Problem description
Your answer must consist of exactly the lines below, starting with the line with "Новости (208, 2492)" and going on through the line with "версия для печати (215, 200)", and nothing else.

_ _ _ _

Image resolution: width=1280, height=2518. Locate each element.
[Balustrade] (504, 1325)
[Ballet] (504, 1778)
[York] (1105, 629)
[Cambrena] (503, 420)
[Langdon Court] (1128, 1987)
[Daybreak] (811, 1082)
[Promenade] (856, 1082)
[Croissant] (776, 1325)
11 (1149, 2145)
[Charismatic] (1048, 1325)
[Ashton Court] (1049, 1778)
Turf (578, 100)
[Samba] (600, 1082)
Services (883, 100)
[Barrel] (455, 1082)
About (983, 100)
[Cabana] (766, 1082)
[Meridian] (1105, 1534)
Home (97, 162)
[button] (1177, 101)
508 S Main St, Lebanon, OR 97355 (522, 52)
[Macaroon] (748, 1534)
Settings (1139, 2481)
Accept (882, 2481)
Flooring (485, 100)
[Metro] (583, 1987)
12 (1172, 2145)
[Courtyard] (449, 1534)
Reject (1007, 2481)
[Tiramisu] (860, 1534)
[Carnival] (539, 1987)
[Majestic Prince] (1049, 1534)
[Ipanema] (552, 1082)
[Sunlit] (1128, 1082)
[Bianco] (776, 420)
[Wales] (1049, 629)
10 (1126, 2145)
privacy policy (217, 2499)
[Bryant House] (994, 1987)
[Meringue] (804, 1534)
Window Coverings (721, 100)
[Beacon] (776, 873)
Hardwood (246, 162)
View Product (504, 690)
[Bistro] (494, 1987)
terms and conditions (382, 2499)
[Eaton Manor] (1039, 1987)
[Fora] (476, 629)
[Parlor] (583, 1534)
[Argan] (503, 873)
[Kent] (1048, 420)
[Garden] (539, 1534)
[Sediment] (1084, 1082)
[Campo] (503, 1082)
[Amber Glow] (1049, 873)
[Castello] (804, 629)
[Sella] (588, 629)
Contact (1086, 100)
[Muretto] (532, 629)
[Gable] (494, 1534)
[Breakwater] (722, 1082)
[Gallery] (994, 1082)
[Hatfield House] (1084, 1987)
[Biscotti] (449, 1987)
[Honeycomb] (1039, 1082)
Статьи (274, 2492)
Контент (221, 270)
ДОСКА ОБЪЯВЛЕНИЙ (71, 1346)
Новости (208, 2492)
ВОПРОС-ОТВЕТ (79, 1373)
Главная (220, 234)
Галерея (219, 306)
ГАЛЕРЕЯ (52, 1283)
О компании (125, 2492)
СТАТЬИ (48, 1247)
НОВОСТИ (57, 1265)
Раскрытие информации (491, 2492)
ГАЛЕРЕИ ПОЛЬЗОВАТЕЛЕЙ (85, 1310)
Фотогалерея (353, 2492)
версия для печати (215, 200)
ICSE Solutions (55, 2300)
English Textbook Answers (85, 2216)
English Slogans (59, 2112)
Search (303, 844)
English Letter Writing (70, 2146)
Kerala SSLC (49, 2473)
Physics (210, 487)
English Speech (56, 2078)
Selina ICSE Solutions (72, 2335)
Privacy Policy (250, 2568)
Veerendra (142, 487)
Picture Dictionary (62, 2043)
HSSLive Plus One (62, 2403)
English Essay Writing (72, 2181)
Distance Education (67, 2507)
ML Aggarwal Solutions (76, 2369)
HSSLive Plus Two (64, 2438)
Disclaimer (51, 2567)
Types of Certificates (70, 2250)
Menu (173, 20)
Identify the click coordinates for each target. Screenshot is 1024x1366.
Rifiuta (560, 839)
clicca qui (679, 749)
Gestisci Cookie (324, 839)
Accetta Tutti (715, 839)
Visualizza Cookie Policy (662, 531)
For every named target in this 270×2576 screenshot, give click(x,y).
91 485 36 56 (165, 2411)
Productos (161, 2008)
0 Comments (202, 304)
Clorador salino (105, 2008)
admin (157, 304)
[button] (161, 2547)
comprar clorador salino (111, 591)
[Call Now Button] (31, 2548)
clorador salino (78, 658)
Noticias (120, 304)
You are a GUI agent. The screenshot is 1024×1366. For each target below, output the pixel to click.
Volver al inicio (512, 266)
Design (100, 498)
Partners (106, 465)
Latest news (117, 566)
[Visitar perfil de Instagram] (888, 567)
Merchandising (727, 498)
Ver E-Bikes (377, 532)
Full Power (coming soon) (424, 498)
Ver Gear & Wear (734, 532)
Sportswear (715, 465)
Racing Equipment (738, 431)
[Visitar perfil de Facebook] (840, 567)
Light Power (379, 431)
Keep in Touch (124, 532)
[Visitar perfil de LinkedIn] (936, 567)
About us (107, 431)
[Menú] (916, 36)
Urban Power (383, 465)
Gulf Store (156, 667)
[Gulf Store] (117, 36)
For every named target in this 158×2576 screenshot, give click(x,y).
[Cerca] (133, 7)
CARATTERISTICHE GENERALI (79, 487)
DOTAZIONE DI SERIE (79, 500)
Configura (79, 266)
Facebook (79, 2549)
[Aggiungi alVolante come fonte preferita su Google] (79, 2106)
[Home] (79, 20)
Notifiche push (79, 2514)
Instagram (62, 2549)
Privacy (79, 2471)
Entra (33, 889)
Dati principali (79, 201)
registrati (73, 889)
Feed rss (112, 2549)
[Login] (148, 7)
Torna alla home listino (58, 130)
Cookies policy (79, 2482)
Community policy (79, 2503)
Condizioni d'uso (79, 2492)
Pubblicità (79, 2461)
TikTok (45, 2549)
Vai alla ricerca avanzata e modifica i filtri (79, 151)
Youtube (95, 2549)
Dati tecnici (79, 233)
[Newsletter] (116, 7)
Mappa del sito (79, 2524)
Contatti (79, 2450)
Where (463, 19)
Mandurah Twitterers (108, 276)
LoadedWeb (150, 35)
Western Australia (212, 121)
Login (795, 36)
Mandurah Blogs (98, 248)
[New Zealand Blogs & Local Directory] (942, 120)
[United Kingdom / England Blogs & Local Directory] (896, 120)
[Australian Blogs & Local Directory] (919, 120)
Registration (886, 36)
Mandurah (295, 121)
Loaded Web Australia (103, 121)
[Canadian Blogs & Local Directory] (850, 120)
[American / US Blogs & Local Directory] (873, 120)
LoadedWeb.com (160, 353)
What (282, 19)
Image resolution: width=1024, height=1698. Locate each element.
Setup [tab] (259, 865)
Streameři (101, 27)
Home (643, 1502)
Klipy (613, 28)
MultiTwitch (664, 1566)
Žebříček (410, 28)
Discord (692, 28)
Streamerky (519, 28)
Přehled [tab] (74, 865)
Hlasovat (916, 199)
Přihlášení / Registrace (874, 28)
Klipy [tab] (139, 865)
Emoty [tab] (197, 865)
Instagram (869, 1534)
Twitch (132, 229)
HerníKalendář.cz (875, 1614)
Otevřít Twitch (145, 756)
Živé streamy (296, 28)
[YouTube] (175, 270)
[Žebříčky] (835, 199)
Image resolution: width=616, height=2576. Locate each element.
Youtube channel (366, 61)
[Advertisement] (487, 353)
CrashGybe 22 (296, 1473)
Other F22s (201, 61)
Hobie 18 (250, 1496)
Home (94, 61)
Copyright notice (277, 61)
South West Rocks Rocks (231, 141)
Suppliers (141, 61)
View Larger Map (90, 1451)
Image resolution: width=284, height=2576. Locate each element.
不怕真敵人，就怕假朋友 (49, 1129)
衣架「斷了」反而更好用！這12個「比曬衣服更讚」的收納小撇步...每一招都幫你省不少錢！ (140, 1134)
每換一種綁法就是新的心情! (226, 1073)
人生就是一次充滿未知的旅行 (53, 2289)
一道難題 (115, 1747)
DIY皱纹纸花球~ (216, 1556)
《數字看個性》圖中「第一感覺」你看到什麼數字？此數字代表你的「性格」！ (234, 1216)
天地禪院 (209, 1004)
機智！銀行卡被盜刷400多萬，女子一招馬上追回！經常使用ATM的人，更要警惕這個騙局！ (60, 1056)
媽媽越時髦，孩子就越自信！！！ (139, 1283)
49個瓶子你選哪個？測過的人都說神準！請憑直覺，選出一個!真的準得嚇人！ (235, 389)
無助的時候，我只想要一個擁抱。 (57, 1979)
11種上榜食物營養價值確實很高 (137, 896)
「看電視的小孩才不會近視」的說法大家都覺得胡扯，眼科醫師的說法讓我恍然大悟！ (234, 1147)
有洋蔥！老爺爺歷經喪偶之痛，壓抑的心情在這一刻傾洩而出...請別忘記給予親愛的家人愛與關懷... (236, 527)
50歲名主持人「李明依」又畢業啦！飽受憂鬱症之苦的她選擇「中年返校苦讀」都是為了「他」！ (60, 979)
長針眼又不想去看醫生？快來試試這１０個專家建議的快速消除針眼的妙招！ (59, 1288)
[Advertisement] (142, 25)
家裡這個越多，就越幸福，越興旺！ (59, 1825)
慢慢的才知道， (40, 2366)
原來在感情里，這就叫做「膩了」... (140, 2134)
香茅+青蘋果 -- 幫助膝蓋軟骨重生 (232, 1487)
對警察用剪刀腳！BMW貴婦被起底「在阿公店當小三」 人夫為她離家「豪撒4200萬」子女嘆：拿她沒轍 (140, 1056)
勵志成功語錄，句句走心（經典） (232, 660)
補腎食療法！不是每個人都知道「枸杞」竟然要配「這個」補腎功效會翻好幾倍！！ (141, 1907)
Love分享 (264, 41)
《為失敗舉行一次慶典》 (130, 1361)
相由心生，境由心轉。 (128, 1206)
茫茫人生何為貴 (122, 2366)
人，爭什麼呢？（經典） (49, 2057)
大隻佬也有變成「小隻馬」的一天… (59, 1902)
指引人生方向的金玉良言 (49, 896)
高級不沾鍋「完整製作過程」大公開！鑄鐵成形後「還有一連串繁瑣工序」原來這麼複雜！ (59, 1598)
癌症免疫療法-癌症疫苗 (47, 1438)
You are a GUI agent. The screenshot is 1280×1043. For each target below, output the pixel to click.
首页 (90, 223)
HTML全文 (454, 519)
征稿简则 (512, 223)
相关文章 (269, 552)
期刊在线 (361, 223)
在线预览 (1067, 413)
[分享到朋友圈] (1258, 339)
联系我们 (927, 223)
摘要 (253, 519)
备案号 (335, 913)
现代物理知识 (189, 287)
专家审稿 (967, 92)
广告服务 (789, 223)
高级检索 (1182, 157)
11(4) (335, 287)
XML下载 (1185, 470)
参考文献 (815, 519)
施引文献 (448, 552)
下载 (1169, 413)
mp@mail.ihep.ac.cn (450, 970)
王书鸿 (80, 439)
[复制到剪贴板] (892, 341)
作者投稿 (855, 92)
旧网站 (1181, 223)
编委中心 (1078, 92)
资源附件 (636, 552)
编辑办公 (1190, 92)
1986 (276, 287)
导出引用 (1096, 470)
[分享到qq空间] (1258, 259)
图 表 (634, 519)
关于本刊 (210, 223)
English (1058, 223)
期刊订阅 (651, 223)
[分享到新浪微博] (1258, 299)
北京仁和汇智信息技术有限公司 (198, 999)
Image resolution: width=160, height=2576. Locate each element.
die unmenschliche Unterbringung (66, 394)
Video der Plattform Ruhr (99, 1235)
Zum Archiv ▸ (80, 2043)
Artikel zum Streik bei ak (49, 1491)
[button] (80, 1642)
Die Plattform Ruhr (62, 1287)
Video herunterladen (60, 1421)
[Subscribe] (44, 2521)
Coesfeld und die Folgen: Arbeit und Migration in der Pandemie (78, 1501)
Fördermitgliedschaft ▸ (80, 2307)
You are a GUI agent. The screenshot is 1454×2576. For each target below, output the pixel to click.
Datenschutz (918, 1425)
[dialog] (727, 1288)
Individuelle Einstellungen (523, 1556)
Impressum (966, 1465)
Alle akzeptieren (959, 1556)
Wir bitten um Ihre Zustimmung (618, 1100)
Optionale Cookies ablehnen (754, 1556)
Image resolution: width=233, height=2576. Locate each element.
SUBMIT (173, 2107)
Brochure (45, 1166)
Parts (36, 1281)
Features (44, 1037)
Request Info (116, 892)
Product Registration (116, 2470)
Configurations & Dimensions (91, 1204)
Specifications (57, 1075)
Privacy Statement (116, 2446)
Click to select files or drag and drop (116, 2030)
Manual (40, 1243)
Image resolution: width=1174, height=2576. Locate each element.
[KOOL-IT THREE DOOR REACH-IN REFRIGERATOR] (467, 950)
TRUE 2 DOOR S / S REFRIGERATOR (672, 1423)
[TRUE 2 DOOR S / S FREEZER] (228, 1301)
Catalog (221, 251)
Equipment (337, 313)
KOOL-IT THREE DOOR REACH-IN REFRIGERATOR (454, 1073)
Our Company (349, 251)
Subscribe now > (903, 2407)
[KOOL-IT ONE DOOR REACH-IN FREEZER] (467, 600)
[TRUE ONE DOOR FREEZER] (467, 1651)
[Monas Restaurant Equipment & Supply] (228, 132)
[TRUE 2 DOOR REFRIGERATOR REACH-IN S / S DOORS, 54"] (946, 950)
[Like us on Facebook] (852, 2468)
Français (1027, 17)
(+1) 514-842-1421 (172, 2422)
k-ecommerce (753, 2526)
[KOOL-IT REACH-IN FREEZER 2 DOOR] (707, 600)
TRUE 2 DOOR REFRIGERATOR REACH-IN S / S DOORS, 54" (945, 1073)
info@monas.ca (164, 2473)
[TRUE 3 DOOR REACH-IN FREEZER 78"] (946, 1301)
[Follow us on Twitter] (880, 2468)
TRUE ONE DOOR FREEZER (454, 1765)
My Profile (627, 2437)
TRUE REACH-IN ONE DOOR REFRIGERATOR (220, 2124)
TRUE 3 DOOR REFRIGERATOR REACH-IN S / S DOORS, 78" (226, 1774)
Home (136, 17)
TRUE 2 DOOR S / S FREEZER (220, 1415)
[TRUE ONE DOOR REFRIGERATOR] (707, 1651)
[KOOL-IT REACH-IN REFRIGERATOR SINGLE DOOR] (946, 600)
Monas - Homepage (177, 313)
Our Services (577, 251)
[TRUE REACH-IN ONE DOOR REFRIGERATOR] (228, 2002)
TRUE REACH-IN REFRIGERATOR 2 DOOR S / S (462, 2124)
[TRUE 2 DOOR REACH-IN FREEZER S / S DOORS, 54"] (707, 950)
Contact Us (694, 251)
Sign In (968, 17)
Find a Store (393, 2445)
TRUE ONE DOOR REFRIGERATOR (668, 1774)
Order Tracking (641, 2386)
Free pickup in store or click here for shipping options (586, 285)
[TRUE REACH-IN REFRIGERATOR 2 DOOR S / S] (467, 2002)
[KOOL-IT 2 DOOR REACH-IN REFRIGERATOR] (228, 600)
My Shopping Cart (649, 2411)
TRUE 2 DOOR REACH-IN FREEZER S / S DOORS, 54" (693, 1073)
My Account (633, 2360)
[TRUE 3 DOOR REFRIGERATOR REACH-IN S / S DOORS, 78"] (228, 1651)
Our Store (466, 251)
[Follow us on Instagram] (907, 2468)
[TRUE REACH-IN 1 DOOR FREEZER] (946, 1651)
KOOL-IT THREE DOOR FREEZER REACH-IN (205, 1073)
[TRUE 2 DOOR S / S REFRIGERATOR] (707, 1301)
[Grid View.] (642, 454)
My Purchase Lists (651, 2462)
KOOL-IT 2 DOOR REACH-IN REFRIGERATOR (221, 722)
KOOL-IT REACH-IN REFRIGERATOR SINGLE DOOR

_ _ _ _

Answer box
Новости (208, 2492)
ВОПРОС-ОТВЕТ (79, 1373)
Главная (220, 234)
Галерея (219, 306)
ГАЛЕРЕЯ (52, 1283)
О компании (125, 2492)
СТАТЬИ (48, 1247)
НОВОСТИ (57, 1265)
Раскрытие информации (491, 2492)
ГАЛЕРЕИ ПОЛЬЗОВАТЕЛЕЙ (85, 1310)
Фотогалерея (353, 2492)
версия для печати (215, 200)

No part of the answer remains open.